Your goal - Lines from the one containing "Screen dimensions: 1288x931" through the last line of the data are to be returned exactly, both ends included, minus any pictures.

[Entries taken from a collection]
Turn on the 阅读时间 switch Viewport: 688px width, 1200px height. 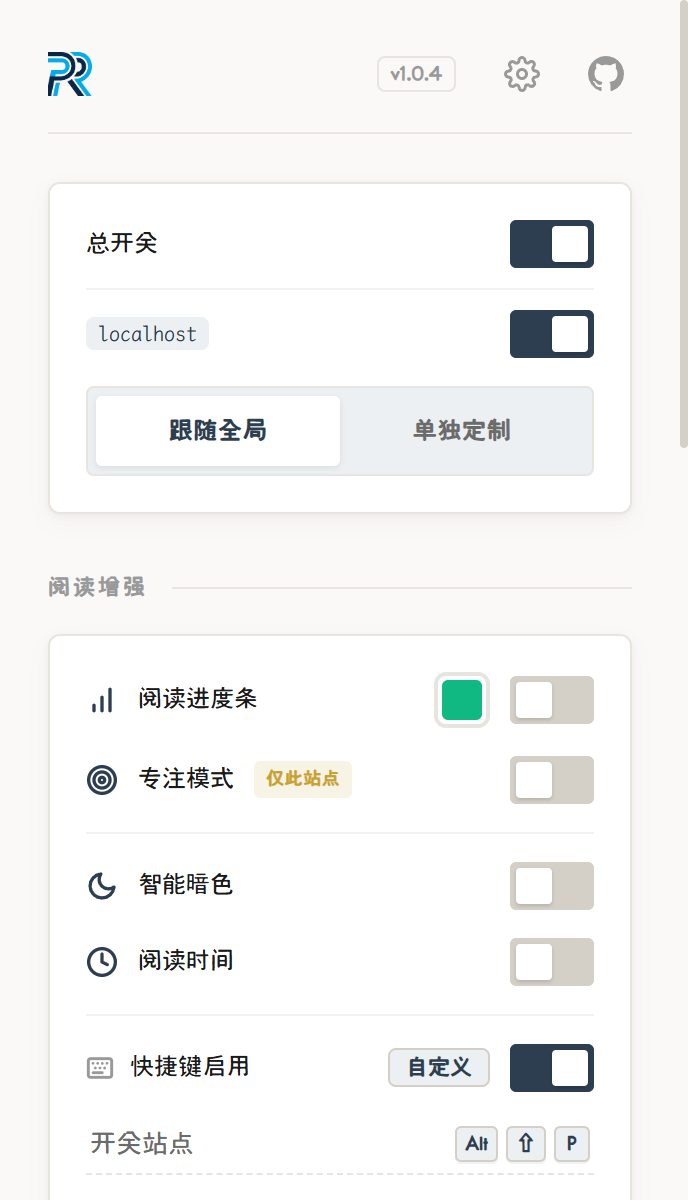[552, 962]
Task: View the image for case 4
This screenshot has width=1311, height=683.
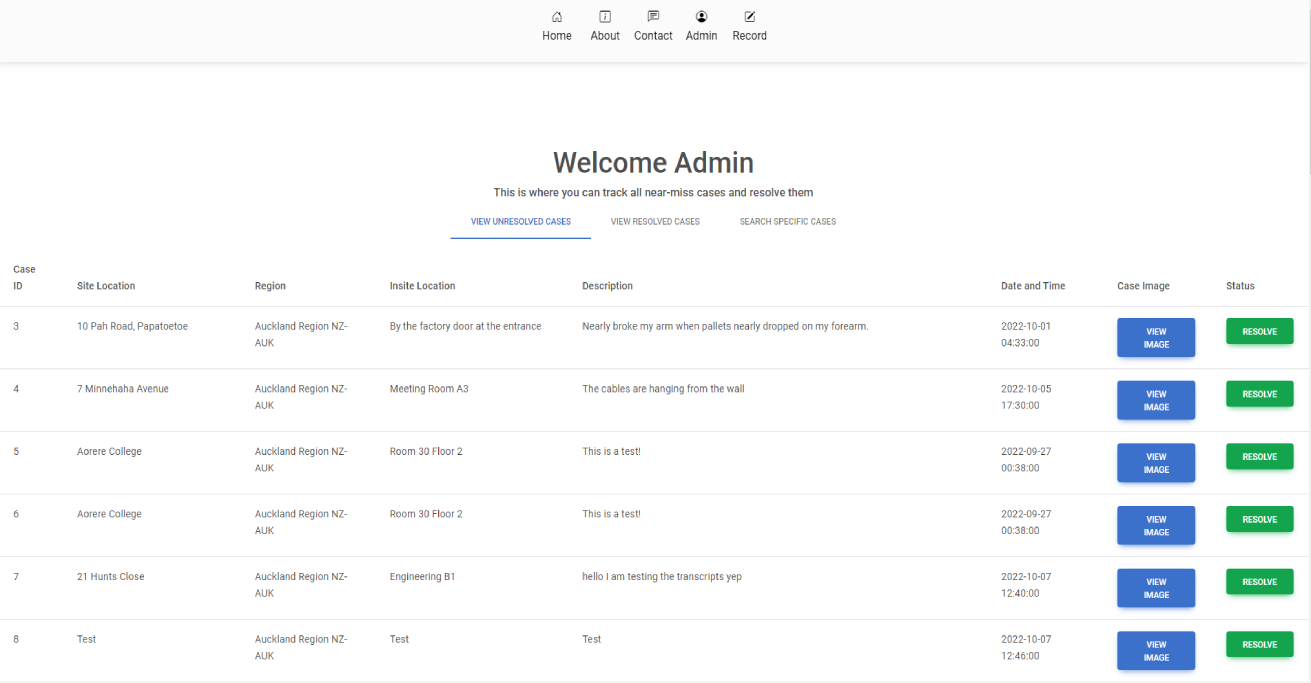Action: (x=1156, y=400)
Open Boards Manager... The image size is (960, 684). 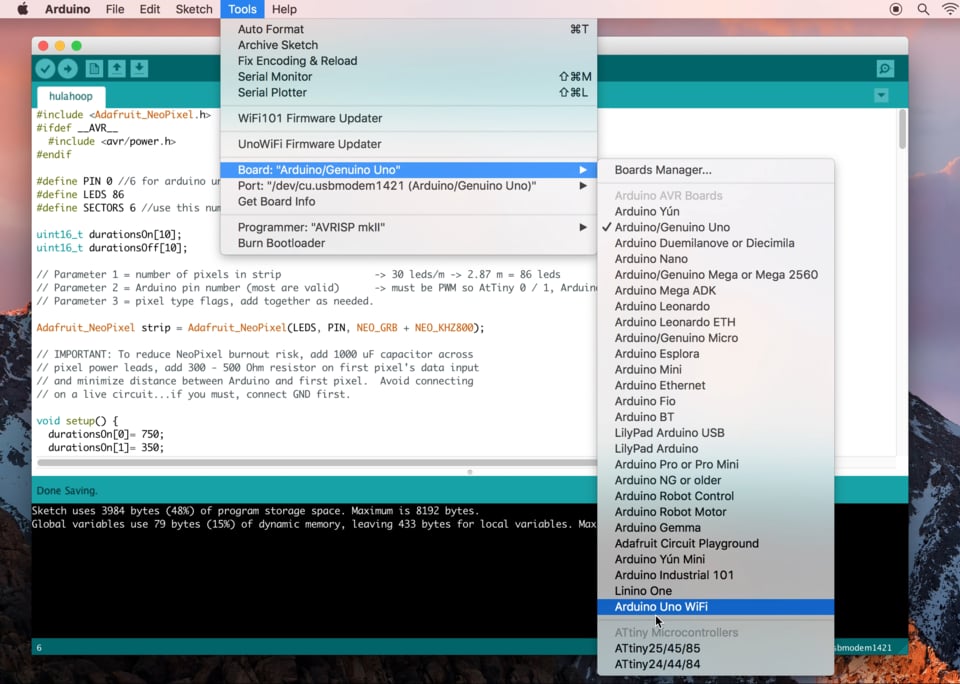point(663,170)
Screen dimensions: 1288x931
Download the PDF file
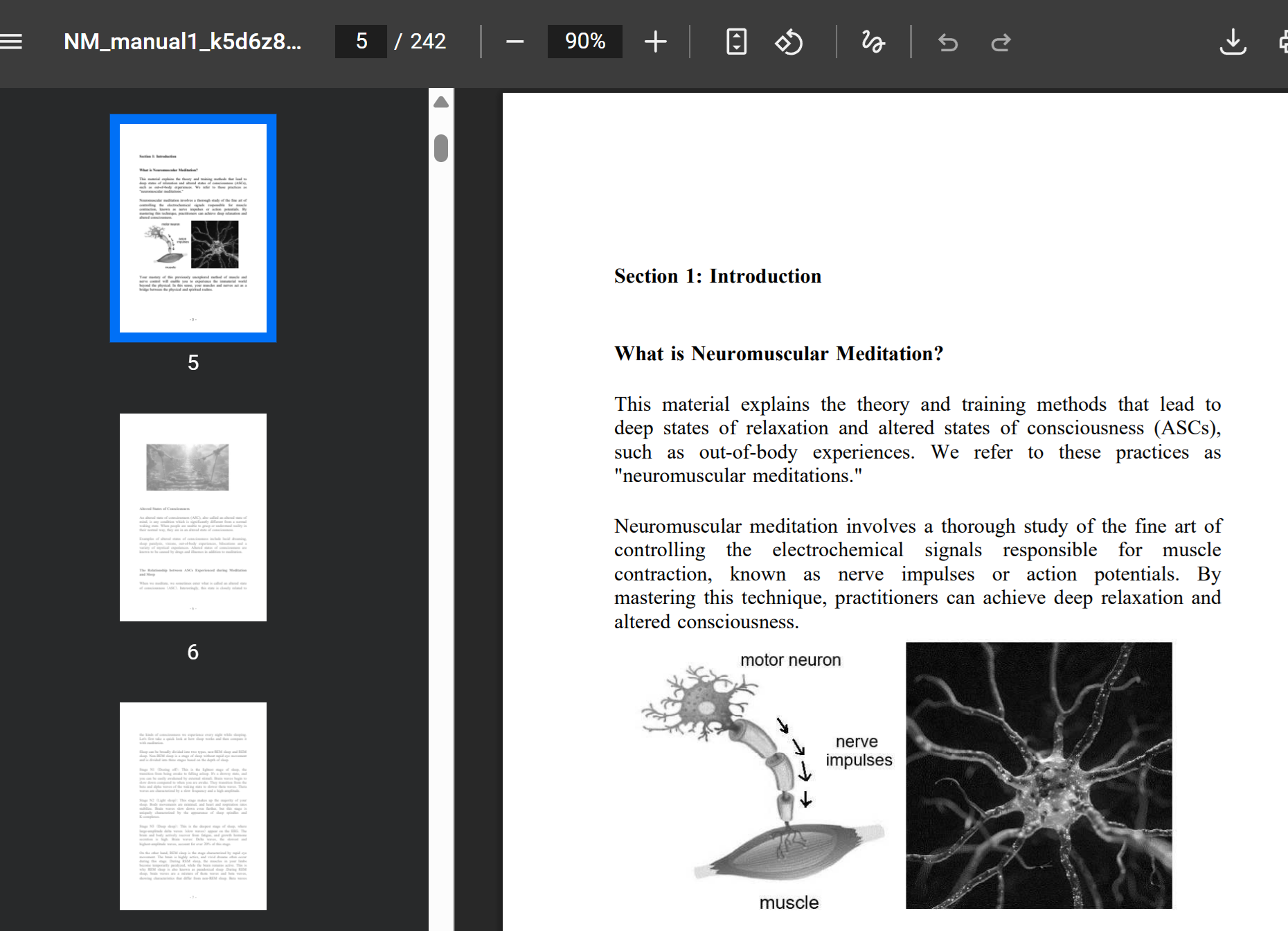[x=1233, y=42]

Response to the exercise -
Screen dimensions: 1288x931
Download the PDF file
[x=1233, y=42]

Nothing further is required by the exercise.